● TAREFA ESCRITA A
No excerto sobre a exceção de caso julgado, por que motivo se rejeita a hipótese de litispendência? Responda em uma a três frases.
● TAREFA ESCRITA B
Repita, sem qualquer alteração, o trecho do excerto sobre a exceção de caso julgado que começa em "Coloca-se, pois, a" e prossegue até "2, do CPC).".
● TAREFA ESCRITA C
Retome o excerto sobre a exceção de caso julgado a partir do ponto em que termina.

● EXCERTO PARA LEITURA

──────

A A. intentou uma ação contra a Ré que correu termos na … Vara Cível de …., … Secção, sob o nº de proc. ….

Como consta da p.i. da referida ação de doc. 27 o pedido formulado pela A. era:

«- ser declarada a nulidade dos contratos em causa na presente ação e consequentemente a Ré ser condenada a restituir à A. os € 1.246.994,75 pagos, acrescidos dos juros vencidos desde a data da propositura da ação no montante de € 461.661,37, bem como dos juros vincendos até integral pagamento e

- a título subsidiário: ser julgado o incumprimento dos Contratos pela Ré e esta condenada a restituir à A. os € 1.246.994,75 pagos, acrescidos dos juros acima liquidados e em qualquer caso, a Ré condenada a restituir à A. aquelas quantias que recebeu, atualizadas pelos índices de inflação anuais definidos pelo Instituto Nacional de Estatística, nos termos da Cláus. 5ª do Contrato de doc. 3».

Coloca-se, pois, a questão de saber se estamos perante situação do caso julgado ou litispendência, rejeitamos esta última hipótese, uma vez que a A. juntou aos autos certidão em como a sentença proferida na ação da … Vara Cível já transitou em julgado.

A exceção do caso julgado visa evitar que o tribunal duplique as decisões com idêntico objeto processual, ou seja contrarie na decisão posterior o sentido da decisão anterior, ou decida duas vezes de maneira idêntica (art. 497º, nº 2, do CPC).

Sobre os aludidos requisitos legais dispõe o art. 498º do CPC, que:

1 - Repete-se a causa quando se propõe uma ação idêntica quanto aos sujeitos, ao pedido e à causa de pedir.

2 - Há identidade de sujeitos quando as partes são as mesmas sob o ponto de vista da sua qualidade jurídica.

3 - Há identidade de pedido quando numa e noutra causa se pretende obter o mesmo efeito jurídico.

──────

● MATERIAL RECOLHIDO
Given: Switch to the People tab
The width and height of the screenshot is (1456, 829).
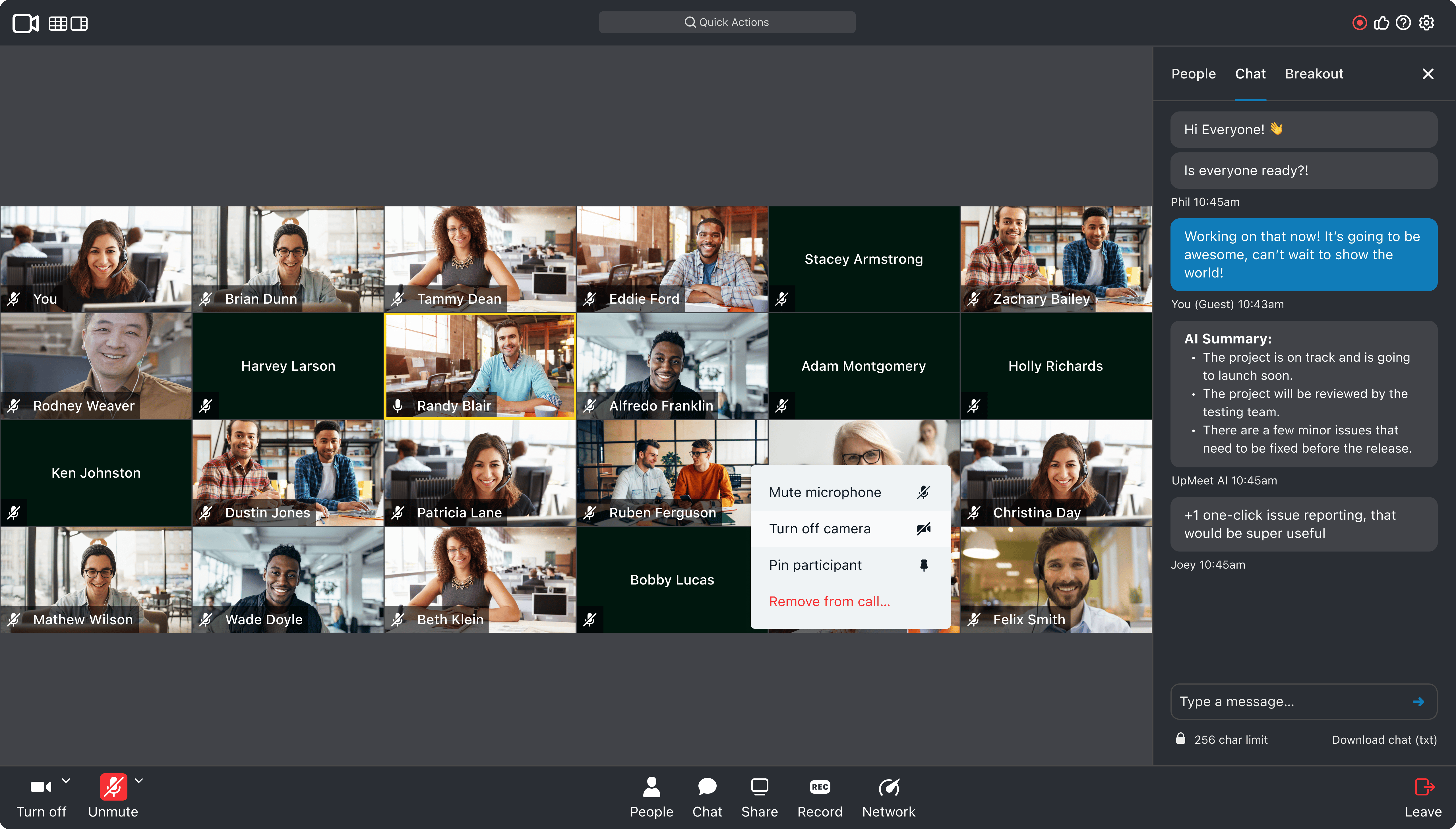Looking at the screenshot, I should (x=1193, y=74).
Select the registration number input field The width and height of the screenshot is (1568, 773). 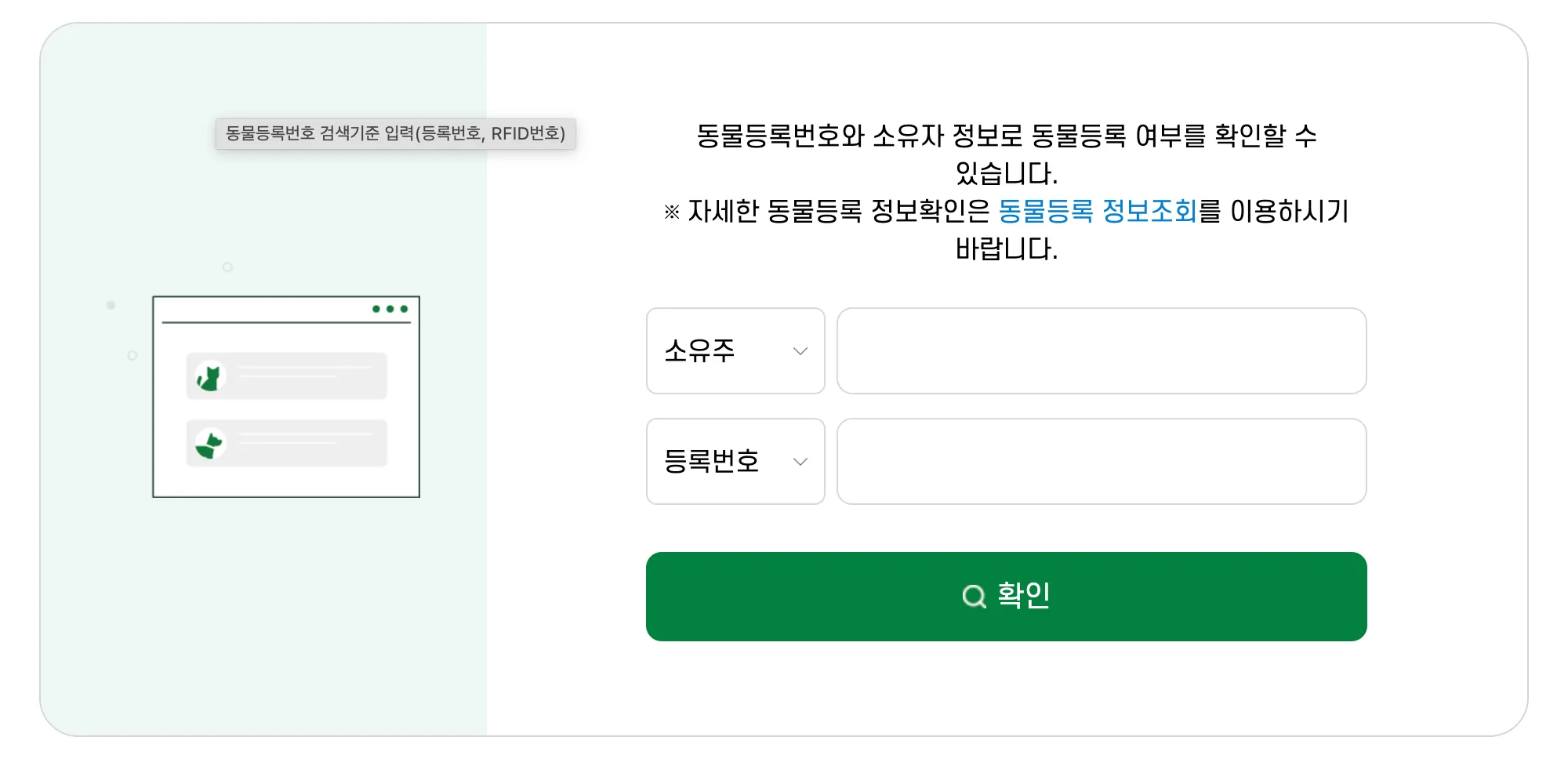[x=1101, y=462]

──────

● RESULTADO DO EXERCÍCIO A
A hipótese de litispendência é rejeitada porque a A. juntou aos autos certidão de que a sentença proferida na ação da Vara Cível já transitou em julgado.

● RESULTADO DO EXERCÍCIO B
Coloca-se, pois, a questão de saber se estamos perante situação do caso julgado ou litispendência, rejeitamos esta última hipótese, uma vez que a A. juntou aos autos certidão em como a sentença proferida na ação da … Vara Cível já transitou em julgado.

A exceção do caso julgado visa evitar que o tribunal duplique as decisões com idêntico objeto processual, ou seja contrarie na decisão posterior o sentido da decisão anterior, ou decida duas vezes de maneira idêntica (art. 497º, nº 2, do CPC).

● RESULTADO DO EXERCÍCIO C
4 - Há identidade de causa de pedir quando a pretensão deduzida nas duas ações procede do mesmo facto jurídico. Nas ações reais a causa de pedir é o facto jurídico de que deriva o direito real.

Na questão dos limites objetivos do caso julgado, segundo alguma doutrina, os limites objetivos do caso julgado confinam-se à parte injuntiva da decisão, não constituindo caso julgado         os fundamentos da mesma (Castro Mendes, D. Proc. Civil, Ed. AAFDL, 1978/1979, vol. III, pp. 282/283, Anselmo de Castro, D. Proc. Civil, 1982, vol. III, p. 404, e Manuel Andrade, Noções Elementares de Proc. Civil, 1976, pp. 334 e 335).

Sufragamos um critério intermédio, mais moderado, que é professado por Prof. Vaz Serra, na RLJ, ano 110º, p. 232, quando afirma reconhecer autoridade de res judicata àquela das questões preliminares que forem antecedente lógico indispensável à emissão da parte dispositiva do julgado – desde que se verifiquem os outros requisitos do caso julgado material.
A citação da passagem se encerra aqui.